**LISTED ENTRIES**:
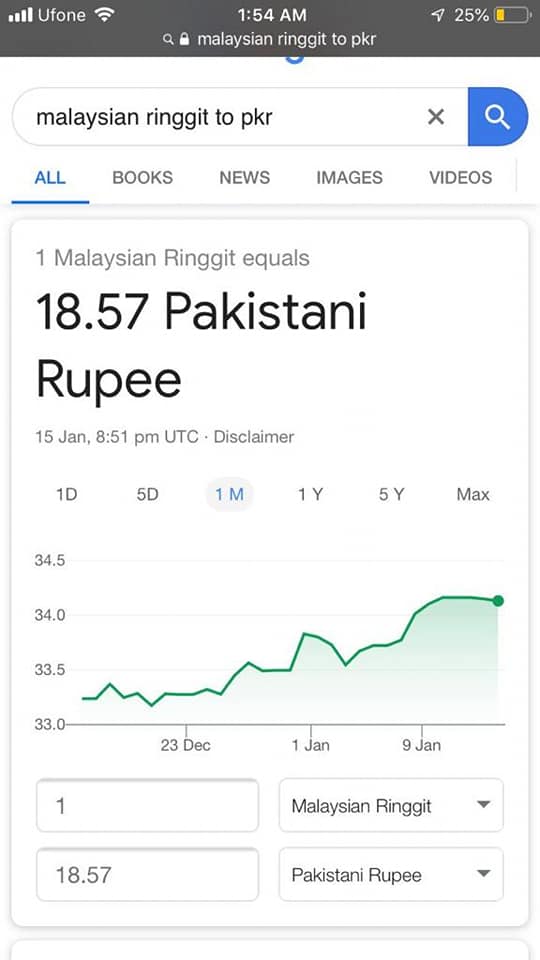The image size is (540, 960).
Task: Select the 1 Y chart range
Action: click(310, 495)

==

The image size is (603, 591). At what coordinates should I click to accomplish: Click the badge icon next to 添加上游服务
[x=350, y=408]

**SET PROBLEM**: Output the lines of the items above exactly, beginning with the line containing "The image size is (540, 960)." and continuing through the line containing "Action: click(310, 495)", with both lines included. Omit the pictures.

**PROBLEM SOLUTION**:
The image size is (540, 960).
Task: Select the 1 Y chart range
Action: click(310, 495)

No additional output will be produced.